We don't know for certain whether dornase alpha reaches breast milk or not. If you are breast feeding babies, tell your doctor about it and let him decide whether you should continue breast feeding or not.
Dornase alpha is used to ease breathing and prevent lung infections in patients suffering from cystic fibrosis. It is often combined with other medicines, including antibiotics, anti inflammatory medication, bronchodilators and corticosteroids, for proper management of cystic fibrosis.
Dornase alpha does not cure cystic fibrosis. However, used regularly, it makes breathing easier and decreases the possibility of serious infections of the lung. It is a prescription medicine, available only on the advice of your doctor.
Dornase alpha is inhaled directly into the lungs with a specially designed breathing equipment. Your doctor or the pharmacist will tell you about the proper way of preparing the medication and using the breathing equipment. If anything is unclear, ask them.
Dosage will be based on the severity of your condition and your body's response to the treatment. Don't increase the dose or the frequency decided by your doctor. It will not improve your condition any faster, and will increase the risk of side effects. For optimum benefits, use regularly at about the same time every day.
The main reason for the fluid or mucous in the air passages being so thick in cystic fibrosis affected people, is the large number of DNA present in it. Dornase alpha is a genetically prepared form of the enzyme deoxyribonuclease, or DNAse, that breaks down this DNA and makes the mucous more fluid and less sticky, which is then easily coughed up.
Dornase alpha's is effective only when used regularly; once use is stopped, benefits too stop. Therefore, its use must go on indefinitely.
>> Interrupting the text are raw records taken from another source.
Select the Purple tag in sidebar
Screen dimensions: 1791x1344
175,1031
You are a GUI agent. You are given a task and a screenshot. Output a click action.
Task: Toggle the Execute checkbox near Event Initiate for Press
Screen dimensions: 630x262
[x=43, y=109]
Store dornase alpha ampules that you are using at 36-46° F and protect it from light. Keep the ampules that are not being used in their protective pouches, and store them in the refrigerator above freezing temperature. Don't leave it without refrigeration for more than 24 hours. If an ampule is accidently left out for more than that, don't use it and throw it away. Also throw away the medicine that is outdated or is no longer required.